Le premier café du matin

Le premier café du matin…

Je suppose que c’est comme la première cigarette pour les fumeurs, c’est celle-là la meilleure. La cafetière répand son arôme corsé dans toute la maison avec un sifflement liquide. J’aime préparer le café, le faire calmement, en comptant chaque geste, chaque parfum, chaque son : replier les bords du filtre, l’humidifier un peu pour sublimer l’arôme, compter les doses de café… Je regarde les premières gouttes qui tombent au fond de la verseuse, comme des larmes de sang noir, en embuant la paroi. C’est parti.

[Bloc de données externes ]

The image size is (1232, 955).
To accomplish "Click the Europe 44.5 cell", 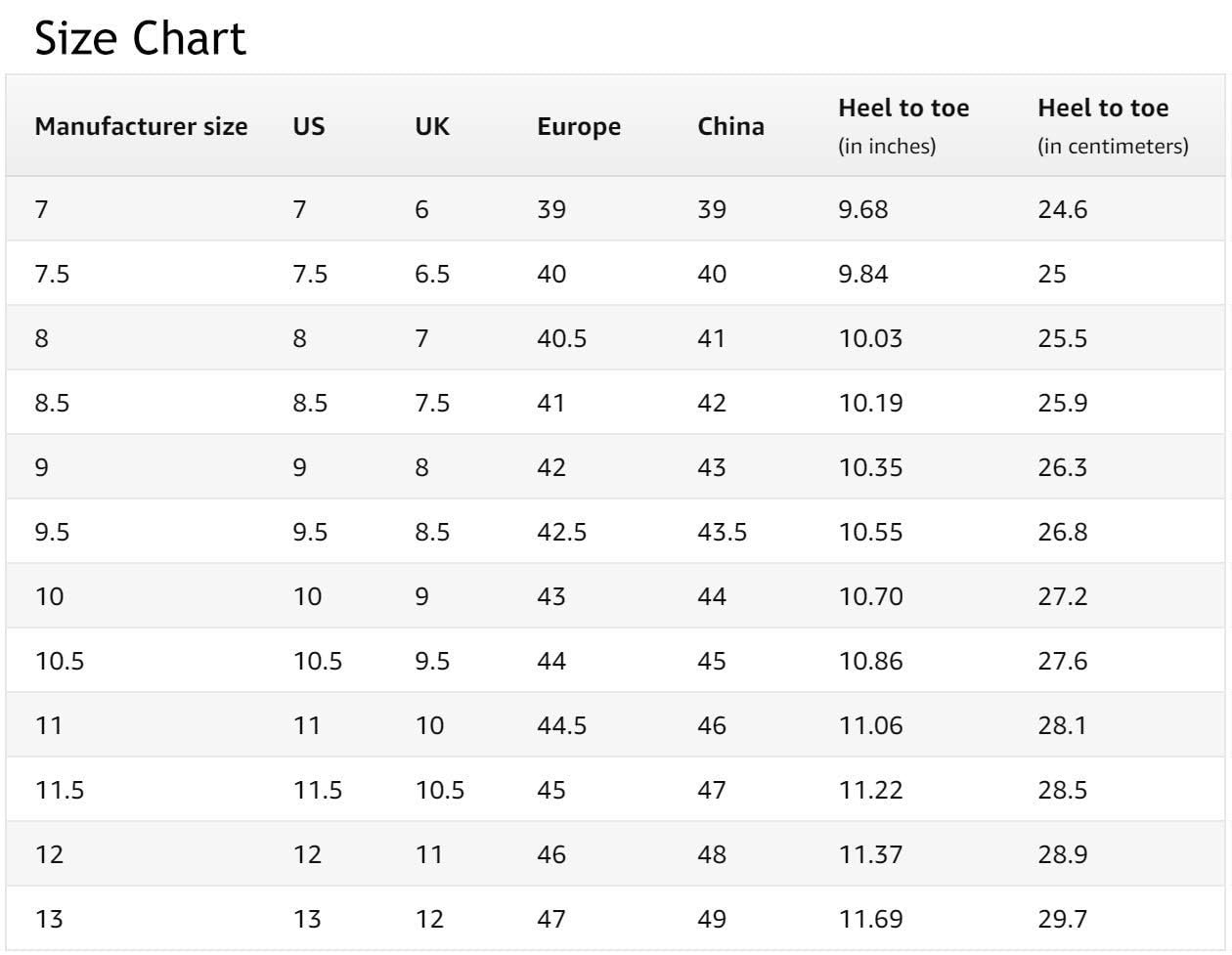I will point(562,726).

Maintenant, la tasse est entre mes mains, brûlante, fumante ; ça sent bon. Le café est fort et fait du bien. J’aime cet instant. Je suis assise à mon bureau, j’ai allumé l’encens ; sa fumée se mêle à celle du café et monte, toute droite d’abord, en forme de V, puis se perd en volutes compliqués. C’est puissant comme un volcan et apaisant comme un lac… Je me sens loin, très loin de ce monde matériel, comme si mon esprit menait une vie parallèle à celle de mon corps. Etrange sensation.

L’encens se termine et a embaumé tout le bureau. Ce genre de moment me rend positive, alors que pour certains, chaque plaisir coûte, comme si on l’avait volé, usurpé, qu’on ne le méritait pas, comme si l’on s’interdisait d’être « simplement » heureux parce qu’on pense que le bonheur n’est pas pour nous. Le bonheur, ça ne se mérite pas, il n’est dû à personne. Il faut apprendre que le goût du bonheur se cultive comme une plante rare. C’est un art difficile. On a trop tendance à refuser les choses qui rendent heureux parce que nous sommes par nature insatisfaits.

Au lieu d’avoir envie d’être mort, chaque jour on peut choisir de vivre.